◆ Exercise details: From the listing below, extract every line in which the word "computer" appears.

————

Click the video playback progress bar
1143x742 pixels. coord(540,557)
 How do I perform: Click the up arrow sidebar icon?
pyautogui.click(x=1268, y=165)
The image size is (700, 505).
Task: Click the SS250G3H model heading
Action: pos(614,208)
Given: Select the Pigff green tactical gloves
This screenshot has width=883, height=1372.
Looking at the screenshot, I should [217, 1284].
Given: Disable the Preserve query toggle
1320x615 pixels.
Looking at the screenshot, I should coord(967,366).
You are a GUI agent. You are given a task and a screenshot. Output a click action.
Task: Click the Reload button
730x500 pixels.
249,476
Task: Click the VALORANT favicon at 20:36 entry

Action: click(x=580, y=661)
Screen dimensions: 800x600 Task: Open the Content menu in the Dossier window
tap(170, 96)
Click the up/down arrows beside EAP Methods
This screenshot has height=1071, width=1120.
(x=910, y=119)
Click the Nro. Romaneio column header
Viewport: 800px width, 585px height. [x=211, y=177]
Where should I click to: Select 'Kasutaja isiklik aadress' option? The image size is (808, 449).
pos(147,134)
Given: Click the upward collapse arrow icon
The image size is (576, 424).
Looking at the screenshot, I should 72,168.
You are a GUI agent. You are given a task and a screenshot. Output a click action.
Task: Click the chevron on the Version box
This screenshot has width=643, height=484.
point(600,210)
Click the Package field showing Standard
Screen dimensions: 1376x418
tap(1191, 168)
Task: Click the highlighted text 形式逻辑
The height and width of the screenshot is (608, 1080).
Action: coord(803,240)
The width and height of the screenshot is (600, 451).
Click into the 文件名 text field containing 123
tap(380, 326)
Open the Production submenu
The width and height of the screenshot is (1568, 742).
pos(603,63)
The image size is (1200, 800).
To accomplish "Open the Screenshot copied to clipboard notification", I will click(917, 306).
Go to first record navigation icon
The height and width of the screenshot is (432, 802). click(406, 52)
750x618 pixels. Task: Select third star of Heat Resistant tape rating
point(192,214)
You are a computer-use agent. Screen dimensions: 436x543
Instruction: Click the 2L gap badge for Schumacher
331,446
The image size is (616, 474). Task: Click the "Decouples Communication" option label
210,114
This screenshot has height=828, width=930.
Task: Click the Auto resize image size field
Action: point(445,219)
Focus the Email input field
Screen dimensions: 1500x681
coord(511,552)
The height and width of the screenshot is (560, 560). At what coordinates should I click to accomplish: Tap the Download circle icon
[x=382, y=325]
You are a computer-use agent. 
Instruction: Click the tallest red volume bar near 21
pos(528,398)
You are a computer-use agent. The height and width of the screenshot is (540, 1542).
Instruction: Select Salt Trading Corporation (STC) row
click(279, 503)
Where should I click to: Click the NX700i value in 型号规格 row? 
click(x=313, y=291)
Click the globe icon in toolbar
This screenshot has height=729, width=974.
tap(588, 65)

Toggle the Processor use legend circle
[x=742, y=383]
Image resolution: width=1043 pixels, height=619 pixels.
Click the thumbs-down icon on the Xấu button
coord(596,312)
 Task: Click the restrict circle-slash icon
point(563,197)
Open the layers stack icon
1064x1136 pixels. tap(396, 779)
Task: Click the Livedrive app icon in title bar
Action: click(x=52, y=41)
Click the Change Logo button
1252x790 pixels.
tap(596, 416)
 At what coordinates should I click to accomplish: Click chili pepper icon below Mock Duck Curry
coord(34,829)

————

◆ Output for this exercise:
You are a computer-use agent. Screen dimensions: 436x543
You are a computer-use agent. 
You are a computer-use agent. The height and width of the screenshot is (540, 1542).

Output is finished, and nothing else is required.